Le seul reproche que l’on puisse faire au livre, c’est son titre : La véritable histoire de Futuropolis. Ce n’est effectivement pas un livre historique et la formulation laisse entendre qu’il courrait sur ce label une histoire qui n’est pas vraie. Or, ce n’est pas le cas, les seules histoires de Futuropolis qui aient été livrées au public sont des documents produits par Étienne Robial lui-même à l’occasion d’expositions-anniversaire. De plus, même si l’exercice est attachant, il ressort davantage du livre de souvenir que du manuel d’histoire.
Pour le reste, on parcourra avec plaisir et même un peu de nostalgie les quelques trente années des aventures du label du 130 rue du théâtre, d’abord une librairie spécialisée en BD fondée par Robert Roquemartine (et qui n’est pas « la première librairie spécialisée de bande dessinée » contrairement à ce qu’annonce la 4ème de couverture), puis un catalogue de rééditions de classiques américains (La collection Copyright) et bientôt le rendez-vous de la nouvelle vague des dessinateurs des années 70 et 80, avec Tardi en figure de proue.
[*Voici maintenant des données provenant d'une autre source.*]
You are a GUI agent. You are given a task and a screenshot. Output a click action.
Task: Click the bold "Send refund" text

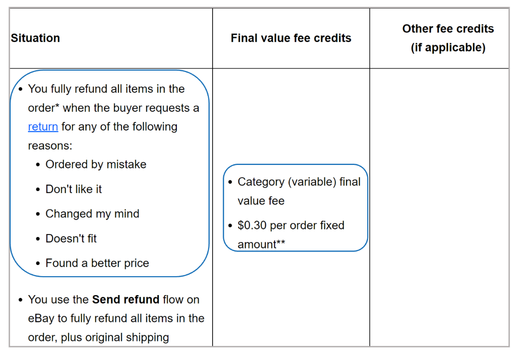click(126, 299)
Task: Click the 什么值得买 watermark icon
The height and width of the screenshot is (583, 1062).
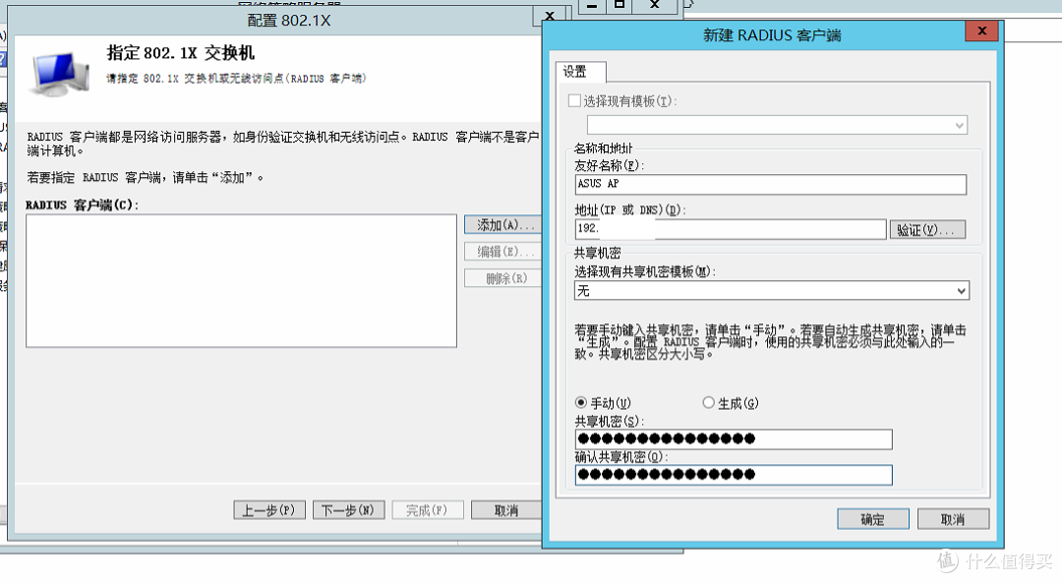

On voit défiler autour d’Étienne Robial et de Florence Cestac une galerie de personnages connus : Edmond Baudoin, Bilal, Jean-Claude Denis, le groupe Bazooka, Joost Swarte, Claude Dityvon, Charlie Schlingo et même Jean-Marc Thévenet, directeur de la collection X (non, ce n’était pas un truc porno) avant de devenir un jour le directeur du Festival International de la BD à Angoulême.
Fin de partie
Le récit, parfois, est proche du private joke mais constitue une amusante description de l’histoire d’une petite maison indépendante partagée entre les affres du commerce (longtemps, le label avait sa propre diffusion ; la décision de confier celle-ci à un gros diffuseur le mena à sa perte) et les frissons de la création. L’histoire se termine lorsque Robial, graphiste maintenant réputé, est appelé à faire le logo et l’habillage graphique de la chaîne de télé Canal +. Dans la foulée, il crée un studio de graphisme qui réalisera les logos de M6 et de "Ca se discute", entre autres choses. C’est le début de la fin pour le label parisien, son timonier ayant choisi de conduire une autre galère. L’aventure Futuropolis « première époque » se terminera pas une cession des parts, pour un franc, à son principal créancier, un certain… Gallimard.
Il en résulte une vision bon enfant et, puisque nous sommes dans une BD de Cestac, très « gros nez » du métier, une sorte d’album de famille que l’on feuillette en écoutant les commentaires de l’auteur des clichés.
Un titre polysémique
Une démonstration, cependant, sous-tend l’exercice et nous devons à nos lecteurs de la contextualiser. Comme au moyen-âge, une hagiographie a toujours un but : celui de transmettre aux générations futures une image profilée de la « vraie foi ». Dans le contexte de la joint-venture entre Soleil et Gallimard pour la réhabilitation du label Futuropolis, une équipée jusqu’ici brillamment menée par Sébastien Gnaedig, on se souvient qu’Étienne Robial avait lancé un anathème contre cette opération. Par ailleurs, Jean-Christophe Menu avait en son temps également saisi la plume pour invectiver avec la verve qu’on lui connaît ce label qu’il accusait de marcher sur ses « plates-bandes ». Cette guéguerre n’est pas absente de ce volume qui adoube l’Association comme « dignes héritiers de l’esprit Futuro ». On comprend mieux maintenant le sens du titre. La « véritable histoire » [1] est la rencontre entre un éditeur défunt qui cherche à se survivre et un label d’aujourd’hui qui se cherche une légitimité dans le passé. Une opération de communication en quelque sorte. Non ?
(par Didier Pasamonik (L’Agence BD))
Cet article reste la propriété de son auteur et ne peut être reproduit sans son autorisation.
En médaillon : Florence Cestac. Photo : Didier Pasamonik
[1] Les initiés ont évidemment compris qu’il s’agit d’une allusion à l’ouvrage de Tardi publié par Futuropolis : La véritable histoire du soldat inconnu. Le "soldat inconnu" étant Florence Cestac ? C’est une autre lecture de ce titre énigmatique.